Des aquariums aux sanctuaires : la course contre la montre pour sauver les orques en captivité en France
Un sanctuaire pour sauver les épaulards Wikie et Keijo d'un parc d'attractions en France. Les militants proposent le projet en consultant le monde académique pour la création d'une réserve adaptée à ces animaux en captivité
Arrachés à leurs groupes en pleine mer, élevés dans des réservoirs, élevés en captivité pour avoir des spécimens à entraîner pour les spectacles.
C'est la triste histoire des orques des parcs aquatiques thématiques du monde, mais en France les associations veulent en proposer deux une vie meilleure et demander la création d'un sanctuaire en vue de l’entrée en vigueur d’une loi d’avant-garde.
A partir de décembre 2026, la France interdira la détention de cétacés en captivité à des fins commerciales.

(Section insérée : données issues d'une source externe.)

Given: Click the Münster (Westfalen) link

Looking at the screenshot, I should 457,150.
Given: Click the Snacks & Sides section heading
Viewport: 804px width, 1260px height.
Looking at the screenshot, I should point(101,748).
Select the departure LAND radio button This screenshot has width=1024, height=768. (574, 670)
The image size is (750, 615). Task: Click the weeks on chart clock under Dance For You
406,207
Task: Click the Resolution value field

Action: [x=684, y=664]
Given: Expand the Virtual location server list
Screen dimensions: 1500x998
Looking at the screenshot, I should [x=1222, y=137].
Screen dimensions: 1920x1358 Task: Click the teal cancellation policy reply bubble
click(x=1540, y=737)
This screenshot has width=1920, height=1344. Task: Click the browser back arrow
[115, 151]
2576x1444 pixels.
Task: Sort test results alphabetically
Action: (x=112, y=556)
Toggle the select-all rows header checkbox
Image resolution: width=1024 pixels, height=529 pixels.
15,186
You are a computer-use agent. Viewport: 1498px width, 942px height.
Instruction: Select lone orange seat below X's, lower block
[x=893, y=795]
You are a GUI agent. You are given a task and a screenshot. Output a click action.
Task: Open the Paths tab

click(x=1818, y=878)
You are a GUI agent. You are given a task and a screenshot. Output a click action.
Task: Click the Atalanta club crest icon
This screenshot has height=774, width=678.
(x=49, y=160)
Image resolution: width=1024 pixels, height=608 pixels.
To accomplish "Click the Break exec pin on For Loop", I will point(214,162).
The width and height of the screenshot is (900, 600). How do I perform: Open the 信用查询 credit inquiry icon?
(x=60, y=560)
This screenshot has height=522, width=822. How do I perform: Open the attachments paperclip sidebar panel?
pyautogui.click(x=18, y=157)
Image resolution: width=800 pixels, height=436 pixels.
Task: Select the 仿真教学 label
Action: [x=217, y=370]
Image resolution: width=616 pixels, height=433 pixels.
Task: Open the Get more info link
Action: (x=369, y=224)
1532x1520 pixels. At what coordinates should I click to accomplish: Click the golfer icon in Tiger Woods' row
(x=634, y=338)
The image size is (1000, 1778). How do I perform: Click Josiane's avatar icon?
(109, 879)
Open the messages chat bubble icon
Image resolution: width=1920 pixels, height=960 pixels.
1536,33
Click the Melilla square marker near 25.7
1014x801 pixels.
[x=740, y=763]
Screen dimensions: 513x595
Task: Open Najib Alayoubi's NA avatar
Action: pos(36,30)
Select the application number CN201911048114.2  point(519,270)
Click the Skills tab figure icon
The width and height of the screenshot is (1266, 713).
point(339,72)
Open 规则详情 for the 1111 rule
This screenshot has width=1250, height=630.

Les militants attendent ce rendez-vous très important, mais s'inquiètent pour les orques Wiki et Keijo, mère et fils.
Les deux orques ont été capturées dans les eaux islandaises et appartiennent au parc d'attractions et delphinarium français. Marineland, à Antibes. La famille comprenait également une troisième orque, Inouk, décédée dans les bassins. Marineland.
Il ne reste plus que Wiki et Keijo, qui pourraient être déplacés au Japon et séparés. Le pays n'offre pas de statut de protection adéquat aux cétacés. Sea Shepherd France, association qui lutte pour la protection du milieu marin et de sa faune, a proposé un sanctuaire dans les eaux territoriales pour les deux épaulards.
L'association a consulté des biologistes marins, des vétérinaires et des éthologues pour élaborer un projet adapté. Même l'institution Projet de sanctuaire de baleines s'est avancé, indiquant sa volonté d'accueillir Wiki et Keijo dans le sanctuaire qui sera établi en 2025 en Nouvelle-Écosse, au Canada.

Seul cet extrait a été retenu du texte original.